Saved entries:
# # #

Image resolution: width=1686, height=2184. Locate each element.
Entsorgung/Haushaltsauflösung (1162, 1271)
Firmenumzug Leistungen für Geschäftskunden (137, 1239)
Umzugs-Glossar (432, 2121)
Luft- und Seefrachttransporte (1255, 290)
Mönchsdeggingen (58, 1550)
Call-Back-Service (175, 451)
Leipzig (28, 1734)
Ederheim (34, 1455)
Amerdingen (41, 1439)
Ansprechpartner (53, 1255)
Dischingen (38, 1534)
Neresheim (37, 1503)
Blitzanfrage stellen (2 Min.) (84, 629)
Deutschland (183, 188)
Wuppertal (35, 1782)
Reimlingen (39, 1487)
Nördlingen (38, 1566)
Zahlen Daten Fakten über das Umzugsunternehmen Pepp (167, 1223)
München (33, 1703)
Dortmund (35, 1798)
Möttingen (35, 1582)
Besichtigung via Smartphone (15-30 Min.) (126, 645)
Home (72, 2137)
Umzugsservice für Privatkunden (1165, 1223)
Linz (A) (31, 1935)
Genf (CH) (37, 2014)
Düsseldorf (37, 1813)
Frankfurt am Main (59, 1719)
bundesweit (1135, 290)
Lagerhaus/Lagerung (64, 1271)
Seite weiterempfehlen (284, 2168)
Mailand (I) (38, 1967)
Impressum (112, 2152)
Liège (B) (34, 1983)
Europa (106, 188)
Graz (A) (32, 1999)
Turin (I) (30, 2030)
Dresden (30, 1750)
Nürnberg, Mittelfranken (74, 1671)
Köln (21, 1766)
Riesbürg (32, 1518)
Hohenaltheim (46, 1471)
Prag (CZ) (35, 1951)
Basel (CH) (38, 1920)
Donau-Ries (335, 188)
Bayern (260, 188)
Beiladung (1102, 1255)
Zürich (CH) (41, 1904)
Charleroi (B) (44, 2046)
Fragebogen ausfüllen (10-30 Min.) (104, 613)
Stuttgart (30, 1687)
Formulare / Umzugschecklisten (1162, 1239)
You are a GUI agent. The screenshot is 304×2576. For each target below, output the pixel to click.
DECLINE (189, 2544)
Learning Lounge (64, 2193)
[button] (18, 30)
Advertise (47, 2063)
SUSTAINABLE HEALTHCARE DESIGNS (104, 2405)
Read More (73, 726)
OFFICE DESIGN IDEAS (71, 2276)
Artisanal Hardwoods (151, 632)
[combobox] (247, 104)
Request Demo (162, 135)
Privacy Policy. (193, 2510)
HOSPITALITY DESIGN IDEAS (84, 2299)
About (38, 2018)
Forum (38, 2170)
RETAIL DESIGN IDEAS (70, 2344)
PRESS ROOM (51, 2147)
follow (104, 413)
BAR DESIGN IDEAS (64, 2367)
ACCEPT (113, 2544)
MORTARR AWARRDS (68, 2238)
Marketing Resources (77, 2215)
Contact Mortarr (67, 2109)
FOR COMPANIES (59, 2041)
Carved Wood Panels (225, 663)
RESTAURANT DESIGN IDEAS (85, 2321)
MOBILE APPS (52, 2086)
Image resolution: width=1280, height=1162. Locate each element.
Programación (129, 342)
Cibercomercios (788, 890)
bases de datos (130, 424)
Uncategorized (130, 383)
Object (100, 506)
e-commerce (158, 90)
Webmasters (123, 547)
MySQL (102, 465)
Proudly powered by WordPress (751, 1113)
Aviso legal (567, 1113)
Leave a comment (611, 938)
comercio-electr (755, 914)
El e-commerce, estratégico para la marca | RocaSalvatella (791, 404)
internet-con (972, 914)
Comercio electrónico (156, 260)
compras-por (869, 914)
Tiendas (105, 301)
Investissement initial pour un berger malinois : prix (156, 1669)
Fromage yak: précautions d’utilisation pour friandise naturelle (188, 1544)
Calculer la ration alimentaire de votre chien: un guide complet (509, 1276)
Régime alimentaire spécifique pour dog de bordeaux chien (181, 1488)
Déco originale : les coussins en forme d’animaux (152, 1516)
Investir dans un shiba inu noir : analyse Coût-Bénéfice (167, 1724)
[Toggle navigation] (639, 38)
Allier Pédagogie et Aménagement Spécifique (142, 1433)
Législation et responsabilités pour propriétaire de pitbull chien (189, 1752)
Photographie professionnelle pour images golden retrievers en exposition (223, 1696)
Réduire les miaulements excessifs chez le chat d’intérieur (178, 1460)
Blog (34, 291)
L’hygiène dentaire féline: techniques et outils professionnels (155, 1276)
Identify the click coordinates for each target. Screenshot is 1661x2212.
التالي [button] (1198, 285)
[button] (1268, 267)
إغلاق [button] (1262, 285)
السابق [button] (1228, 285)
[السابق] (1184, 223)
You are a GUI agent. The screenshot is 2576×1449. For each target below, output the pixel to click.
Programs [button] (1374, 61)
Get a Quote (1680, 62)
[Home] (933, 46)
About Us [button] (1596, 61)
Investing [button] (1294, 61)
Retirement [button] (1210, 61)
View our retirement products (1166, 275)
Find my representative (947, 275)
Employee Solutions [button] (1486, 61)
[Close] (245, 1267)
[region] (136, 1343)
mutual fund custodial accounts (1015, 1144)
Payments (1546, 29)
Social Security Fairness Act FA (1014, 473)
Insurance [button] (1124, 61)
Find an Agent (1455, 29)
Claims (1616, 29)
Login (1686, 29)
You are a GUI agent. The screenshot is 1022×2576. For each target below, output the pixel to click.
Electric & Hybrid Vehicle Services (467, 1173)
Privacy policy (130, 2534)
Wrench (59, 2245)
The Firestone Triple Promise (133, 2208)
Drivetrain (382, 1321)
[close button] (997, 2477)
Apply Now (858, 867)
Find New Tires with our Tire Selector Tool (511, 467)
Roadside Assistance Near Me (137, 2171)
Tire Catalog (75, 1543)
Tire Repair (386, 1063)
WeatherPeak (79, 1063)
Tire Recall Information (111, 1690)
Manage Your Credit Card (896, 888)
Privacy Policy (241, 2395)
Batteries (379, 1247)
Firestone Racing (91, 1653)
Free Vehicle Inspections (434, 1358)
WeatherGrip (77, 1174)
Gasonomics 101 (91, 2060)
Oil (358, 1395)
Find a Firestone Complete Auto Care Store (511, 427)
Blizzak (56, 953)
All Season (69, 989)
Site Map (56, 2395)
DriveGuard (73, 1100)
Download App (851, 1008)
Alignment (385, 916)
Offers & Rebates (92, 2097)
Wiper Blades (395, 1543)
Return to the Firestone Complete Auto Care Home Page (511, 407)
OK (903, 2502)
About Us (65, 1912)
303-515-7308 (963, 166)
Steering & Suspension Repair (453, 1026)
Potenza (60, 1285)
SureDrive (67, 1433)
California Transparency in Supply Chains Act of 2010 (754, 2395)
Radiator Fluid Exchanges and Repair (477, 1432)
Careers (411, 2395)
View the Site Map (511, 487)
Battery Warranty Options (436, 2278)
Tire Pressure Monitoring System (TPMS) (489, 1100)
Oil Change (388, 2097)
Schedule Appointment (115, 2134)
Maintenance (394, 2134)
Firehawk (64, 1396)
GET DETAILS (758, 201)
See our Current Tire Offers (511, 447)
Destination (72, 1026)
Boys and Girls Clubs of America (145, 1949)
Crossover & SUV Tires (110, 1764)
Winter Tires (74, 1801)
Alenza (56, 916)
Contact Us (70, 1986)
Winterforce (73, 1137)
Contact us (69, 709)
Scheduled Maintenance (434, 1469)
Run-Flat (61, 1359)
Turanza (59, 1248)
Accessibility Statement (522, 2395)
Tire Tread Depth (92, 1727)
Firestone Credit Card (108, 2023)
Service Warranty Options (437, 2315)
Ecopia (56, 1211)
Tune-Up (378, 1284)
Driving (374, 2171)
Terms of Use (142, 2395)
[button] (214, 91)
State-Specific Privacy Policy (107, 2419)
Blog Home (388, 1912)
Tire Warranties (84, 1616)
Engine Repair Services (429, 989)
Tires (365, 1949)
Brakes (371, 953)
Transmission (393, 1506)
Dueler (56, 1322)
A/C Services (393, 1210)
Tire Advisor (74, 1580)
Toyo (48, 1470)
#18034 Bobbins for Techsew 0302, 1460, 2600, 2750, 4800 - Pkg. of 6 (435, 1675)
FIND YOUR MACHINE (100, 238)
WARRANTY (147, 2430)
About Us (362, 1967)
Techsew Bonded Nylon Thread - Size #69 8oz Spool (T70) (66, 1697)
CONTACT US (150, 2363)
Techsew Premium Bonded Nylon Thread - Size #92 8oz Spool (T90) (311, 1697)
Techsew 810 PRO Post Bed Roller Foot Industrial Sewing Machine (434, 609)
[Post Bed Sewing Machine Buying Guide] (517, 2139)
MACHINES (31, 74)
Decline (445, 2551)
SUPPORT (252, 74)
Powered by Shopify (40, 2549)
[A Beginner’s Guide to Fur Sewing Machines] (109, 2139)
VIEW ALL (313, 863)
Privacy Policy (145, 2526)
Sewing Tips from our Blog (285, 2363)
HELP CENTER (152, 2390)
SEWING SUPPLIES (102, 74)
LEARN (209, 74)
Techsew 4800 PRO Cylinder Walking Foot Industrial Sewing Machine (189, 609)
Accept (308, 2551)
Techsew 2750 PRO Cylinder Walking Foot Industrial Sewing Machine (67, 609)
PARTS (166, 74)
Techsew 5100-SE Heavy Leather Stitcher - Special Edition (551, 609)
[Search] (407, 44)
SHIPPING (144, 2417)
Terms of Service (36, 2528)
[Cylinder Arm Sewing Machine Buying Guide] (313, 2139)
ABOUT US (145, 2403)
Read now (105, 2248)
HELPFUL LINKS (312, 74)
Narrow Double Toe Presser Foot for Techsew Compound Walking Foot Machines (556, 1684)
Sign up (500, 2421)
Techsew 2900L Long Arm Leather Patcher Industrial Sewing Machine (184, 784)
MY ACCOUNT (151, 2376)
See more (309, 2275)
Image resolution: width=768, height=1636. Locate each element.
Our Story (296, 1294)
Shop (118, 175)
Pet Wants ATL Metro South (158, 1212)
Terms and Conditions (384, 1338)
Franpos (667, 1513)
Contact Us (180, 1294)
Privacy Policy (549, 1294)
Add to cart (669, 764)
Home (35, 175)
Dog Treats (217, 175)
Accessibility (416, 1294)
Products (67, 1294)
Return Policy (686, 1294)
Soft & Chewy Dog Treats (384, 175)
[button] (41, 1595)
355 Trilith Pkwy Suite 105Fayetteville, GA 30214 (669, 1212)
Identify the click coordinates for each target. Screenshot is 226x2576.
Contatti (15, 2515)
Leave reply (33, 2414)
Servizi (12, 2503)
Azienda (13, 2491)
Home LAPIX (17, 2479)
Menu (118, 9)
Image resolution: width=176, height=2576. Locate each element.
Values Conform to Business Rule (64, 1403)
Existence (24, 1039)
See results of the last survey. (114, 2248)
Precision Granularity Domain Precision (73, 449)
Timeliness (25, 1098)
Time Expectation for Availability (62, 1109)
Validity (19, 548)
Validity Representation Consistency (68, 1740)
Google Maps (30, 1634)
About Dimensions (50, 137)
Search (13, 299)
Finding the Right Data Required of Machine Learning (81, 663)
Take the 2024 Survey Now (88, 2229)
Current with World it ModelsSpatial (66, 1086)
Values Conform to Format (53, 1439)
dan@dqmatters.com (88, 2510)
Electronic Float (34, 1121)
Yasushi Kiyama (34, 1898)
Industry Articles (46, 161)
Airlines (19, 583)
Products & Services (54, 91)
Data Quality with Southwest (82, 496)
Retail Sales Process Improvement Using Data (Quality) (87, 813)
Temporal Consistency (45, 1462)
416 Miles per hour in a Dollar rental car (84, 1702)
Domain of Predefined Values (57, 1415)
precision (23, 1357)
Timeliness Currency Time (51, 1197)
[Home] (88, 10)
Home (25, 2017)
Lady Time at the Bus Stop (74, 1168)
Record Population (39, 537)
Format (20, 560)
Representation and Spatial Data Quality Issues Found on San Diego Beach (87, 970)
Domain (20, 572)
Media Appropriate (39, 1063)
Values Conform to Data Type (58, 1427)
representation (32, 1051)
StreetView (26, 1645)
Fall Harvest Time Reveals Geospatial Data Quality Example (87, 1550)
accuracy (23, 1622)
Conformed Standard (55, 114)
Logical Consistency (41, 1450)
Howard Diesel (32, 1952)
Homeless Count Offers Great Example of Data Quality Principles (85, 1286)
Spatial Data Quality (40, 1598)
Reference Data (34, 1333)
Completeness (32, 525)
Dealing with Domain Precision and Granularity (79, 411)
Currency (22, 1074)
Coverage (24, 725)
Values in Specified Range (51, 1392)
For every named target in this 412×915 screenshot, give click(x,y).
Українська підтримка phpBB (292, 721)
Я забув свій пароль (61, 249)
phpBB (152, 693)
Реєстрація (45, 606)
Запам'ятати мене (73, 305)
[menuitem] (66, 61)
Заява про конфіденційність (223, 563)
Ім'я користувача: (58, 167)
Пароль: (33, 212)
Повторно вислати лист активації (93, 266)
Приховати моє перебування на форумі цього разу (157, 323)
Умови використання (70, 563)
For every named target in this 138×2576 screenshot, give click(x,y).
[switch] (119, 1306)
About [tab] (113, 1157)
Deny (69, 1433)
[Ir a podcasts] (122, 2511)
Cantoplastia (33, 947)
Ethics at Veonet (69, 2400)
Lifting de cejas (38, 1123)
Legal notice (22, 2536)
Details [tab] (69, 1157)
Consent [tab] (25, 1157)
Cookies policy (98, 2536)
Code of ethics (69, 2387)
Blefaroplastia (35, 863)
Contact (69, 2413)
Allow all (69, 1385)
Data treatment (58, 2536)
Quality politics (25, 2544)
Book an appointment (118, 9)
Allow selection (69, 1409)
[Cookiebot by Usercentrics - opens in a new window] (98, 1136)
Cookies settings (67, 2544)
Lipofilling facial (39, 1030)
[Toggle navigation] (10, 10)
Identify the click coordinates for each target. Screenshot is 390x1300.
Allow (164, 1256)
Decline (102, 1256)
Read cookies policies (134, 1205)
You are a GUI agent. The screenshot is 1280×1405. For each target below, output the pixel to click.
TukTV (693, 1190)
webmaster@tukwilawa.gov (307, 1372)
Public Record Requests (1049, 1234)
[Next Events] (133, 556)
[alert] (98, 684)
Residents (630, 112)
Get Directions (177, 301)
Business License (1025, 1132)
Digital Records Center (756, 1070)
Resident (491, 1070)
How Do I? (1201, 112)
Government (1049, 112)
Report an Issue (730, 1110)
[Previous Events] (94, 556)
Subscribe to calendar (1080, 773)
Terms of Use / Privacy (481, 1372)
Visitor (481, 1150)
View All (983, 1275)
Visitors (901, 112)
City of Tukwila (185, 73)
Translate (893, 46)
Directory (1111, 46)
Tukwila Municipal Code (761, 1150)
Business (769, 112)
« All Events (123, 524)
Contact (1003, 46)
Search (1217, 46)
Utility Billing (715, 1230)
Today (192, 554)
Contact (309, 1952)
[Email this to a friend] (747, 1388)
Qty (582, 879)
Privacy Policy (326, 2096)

# # #

**About this task**
All that is wanted is the stretch of lines above from the one containing "California Transparency in" through the one containing "Contact us (69, 709)", duplicated exactly.

**Task response**
California Transparency in Supply Chains Act of 2010 (754, 2395)
Radiator Fluid Exchanges and Repair (477, 1432)
Careers (411, 2395)
View the Site Map (511, 487)
Battery Warranty Options (436, 2278)
Tire Pressure Monitoring System (TPMS) (489, 1100)
Oil Change (388, 2097)
Schedule Appointment (115, 2134)
Maintenance (394, 2134)
Firehawk (64, 1396)
GET DETAILS (758, 201)
See our Current Tire Offers (511, 447)
Destination (72, 1026)
Boys and Girls Clubs of America (145, 1949)
Crossover & SUV Tires (110, 1764)
Winter Tires (74, 1801)
Alenza (56, 916)
Contact Us (70, 1986)
Winterforce (73, 1137)
Contact us (69, 709)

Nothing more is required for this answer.